Edson Bueno gosta de cometer heresias. Sua última peça, Projeto Poe: O Corvo, reuniu fragmentos de diversas obras de Edgar Allan Poe para falar da trajetória do autor norte-americano. Agora, o dramaturgo comete outro crime, a comédia Salomé: Um Sonho de Oscar Wilde, que o público poderá testemunhar a partir de amanhã, às 20 horas, no Espaço Cultural Falec.

Mas o autor irlandês, que escrevia da mesma maneira anti-convencional como vivia, com certeza não se importaria de ser alvo de homenagem tão abusada – Bueno relaciona obras e fatos da vida de Wilde sem se preocupar com sua veracidade ou ordem cronológica. "Tomei emprestada uma motivação do próprio Wilde, que disse: 'Prefiro a minha verdade, a falsa, que é mais verdadeira!'", conta.

A frase deu coragem ao diretor para se lançar sem culpa na criação de uma comédia que retratasse, de forma imaginária, o processo de criação da única tragédia de Wilde, Salomé, adaptação da história bíblica para o teatro.

A montagem mistura a ficção criada por Bueno à adaptação de fragmentos de poesias, aforismos e comédias ilustres feitas por Wilde para o teatro, como o O Leque de Lady Windermer, Um Marido Ideal e A Importância de Ser Prudente. Mais do que a tragédia bíblica, são elas que inspiraram a montagem paranaense. "Utilizo muito da ironia fina das comédias de costume de Oscar Wilde. É um tipo de humor que faz cócegas no cérebro, não no estômago. O riso do público é o de quem compartilha um inteligência", comenta o diretor.

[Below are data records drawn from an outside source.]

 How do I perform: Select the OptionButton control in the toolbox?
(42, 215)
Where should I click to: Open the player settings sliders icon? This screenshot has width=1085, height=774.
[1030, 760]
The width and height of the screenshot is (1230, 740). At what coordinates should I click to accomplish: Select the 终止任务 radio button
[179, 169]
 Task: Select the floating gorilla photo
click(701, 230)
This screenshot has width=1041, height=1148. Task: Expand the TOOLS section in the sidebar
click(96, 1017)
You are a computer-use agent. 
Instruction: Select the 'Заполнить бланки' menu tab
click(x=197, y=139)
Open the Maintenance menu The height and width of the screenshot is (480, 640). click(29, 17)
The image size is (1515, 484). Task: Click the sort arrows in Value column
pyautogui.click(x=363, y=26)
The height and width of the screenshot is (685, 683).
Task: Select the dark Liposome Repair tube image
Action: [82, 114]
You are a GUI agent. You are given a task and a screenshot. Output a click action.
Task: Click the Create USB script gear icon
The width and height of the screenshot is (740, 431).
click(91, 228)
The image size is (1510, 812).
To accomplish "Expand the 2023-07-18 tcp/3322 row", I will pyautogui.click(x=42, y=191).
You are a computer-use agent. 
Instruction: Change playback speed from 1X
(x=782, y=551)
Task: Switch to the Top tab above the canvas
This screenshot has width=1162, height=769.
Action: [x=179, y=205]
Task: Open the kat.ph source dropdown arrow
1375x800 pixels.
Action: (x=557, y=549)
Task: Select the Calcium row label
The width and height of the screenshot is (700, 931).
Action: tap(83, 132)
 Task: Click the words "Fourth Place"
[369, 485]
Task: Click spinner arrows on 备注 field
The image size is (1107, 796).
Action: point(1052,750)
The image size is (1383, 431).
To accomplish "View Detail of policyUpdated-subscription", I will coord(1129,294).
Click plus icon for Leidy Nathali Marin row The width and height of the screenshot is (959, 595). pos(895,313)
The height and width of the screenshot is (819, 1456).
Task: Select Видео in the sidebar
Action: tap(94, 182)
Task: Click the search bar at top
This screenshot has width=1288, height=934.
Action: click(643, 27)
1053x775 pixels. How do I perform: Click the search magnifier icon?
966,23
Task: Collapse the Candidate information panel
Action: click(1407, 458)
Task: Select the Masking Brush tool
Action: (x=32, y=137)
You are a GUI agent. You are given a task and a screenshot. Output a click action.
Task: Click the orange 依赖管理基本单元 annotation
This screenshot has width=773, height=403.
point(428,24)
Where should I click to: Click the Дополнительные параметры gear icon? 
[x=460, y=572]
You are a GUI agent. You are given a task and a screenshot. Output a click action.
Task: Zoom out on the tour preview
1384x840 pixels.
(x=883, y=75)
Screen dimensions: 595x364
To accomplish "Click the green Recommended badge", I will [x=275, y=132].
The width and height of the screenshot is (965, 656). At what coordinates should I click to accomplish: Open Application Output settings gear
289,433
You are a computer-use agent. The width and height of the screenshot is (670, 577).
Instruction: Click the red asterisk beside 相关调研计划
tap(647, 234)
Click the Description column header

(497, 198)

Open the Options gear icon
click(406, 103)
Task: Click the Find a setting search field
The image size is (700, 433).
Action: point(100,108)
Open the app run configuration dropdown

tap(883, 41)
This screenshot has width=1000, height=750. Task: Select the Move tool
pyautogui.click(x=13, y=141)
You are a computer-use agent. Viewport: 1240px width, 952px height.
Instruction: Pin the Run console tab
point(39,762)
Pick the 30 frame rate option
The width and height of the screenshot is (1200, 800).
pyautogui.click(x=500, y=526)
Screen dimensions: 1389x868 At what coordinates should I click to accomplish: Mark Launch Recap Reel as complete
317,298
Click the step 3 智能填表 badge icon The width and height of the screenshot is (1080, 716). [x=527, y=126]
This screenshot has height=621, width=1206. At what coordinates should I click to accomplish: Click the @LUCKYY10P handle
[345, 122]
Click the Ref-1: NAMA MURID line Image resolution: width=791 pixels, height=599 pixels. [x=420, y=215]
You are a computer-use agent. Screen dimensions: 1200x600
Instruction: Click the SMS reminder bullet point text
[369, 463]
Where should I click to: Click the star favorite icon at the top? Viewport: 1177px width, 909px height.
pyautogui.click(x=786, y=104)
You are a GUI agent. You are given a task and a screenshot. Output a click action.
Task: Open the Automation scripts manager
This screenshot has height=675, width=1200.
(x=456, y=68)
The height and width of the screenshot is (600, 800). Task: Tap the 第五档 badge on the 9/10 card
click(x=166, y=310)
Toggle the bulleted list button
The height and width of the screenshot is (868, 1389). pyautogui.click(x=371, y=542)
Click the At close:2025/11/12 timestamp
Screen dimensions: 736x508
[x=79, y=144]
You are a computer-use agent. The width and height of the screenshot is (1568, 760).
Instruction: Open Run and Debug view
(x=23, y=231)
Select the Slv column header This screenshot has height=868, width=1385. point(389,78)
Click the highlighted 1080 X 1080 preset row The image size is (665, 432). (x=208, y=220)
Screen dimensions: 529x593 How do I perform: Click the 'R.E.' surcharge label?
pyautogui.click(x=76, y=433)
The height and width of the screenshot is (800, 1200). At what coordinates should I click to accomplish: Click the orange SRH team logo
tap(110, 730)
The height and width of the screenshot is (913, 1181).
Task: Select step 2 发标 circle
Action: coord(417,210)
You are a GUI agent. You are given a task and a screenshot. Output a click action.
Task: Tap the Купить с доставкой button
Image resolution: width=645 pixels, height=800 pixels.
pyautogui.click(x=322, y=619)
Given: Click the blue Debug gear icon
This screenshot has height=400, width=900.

Apesar disso, Salomé continua sendo o grande eixo da peça. Oscar Wilde escreveu o texto pensando em Sara Bernhardt como protagonista – ela tinha 51 anos e a personagem tinha 16. Mas, quando a atriz estava pronta para a estréia, as autoridades ingleses censuraram a montagem, alegando que a lei proíbia retratar personagens bíblicos no palco. Na verdade, Wilde era persona non grata entre as autoridades, que temiam um espetáculo obsceno ou revolucionário.

Mas, o texto, montado três anos depois por Sara Bernhardt, em Paris, foi fiel à história bíblica, mesmo que ela tenha sido adaptada para o século 19. "A diferença é que ele transformou a história de Salomé em poesia,com sua linguagem, que tinha como princípio máximo a estética, o belo", diz Bueno.

O encenador retrata todas as fases de criação de Salomé – uma desculpa para criar uma peça esclarecedora de aspectos da obra e da vida de Wilde. "Não quis esconder o homem Oscar Wilde, com todas as suas contradições", explica. Ele assume sua heresia, inclusive, no palco, em que interpreta dois personagens. Os seis atores que fazem parte do elenco – além de Bueno, Áldice Lopes, Laura Haddad, Pagu Leal, Tiago Luz e Marcel Gritten – alternam-se para dar vida a um total de 11 personagens, reais e fictícios.

As pessoas reais são Wilde, Sara, o produtor e os outros dois atores da peça. As fictícias são João Batista, Herodes, Salomé, seu amante Pierre Zizou e sua mãe Erodíate, Narciso (personagem de um poema do autor), Lady Windermer e Lorde Darlington (da comédia O Leque de Lady Windermer). Os personagens reais encarnam os personagens retirados das obras de Wilde em um "palco dentro palco", durante os ensaios de Salomé.

Serviço: Salomé: Um Sonho de Oscar Wilde. Espaço Cultural Falec (R. Mateus Leme, 990), (41) 3382-2685. Estréia amanhã, às 20 horas. Ingressos a R$ 14 e R$ 7 (meia). De quarta a domingo, sempre às 20 horas. Até 8 de fevereiro.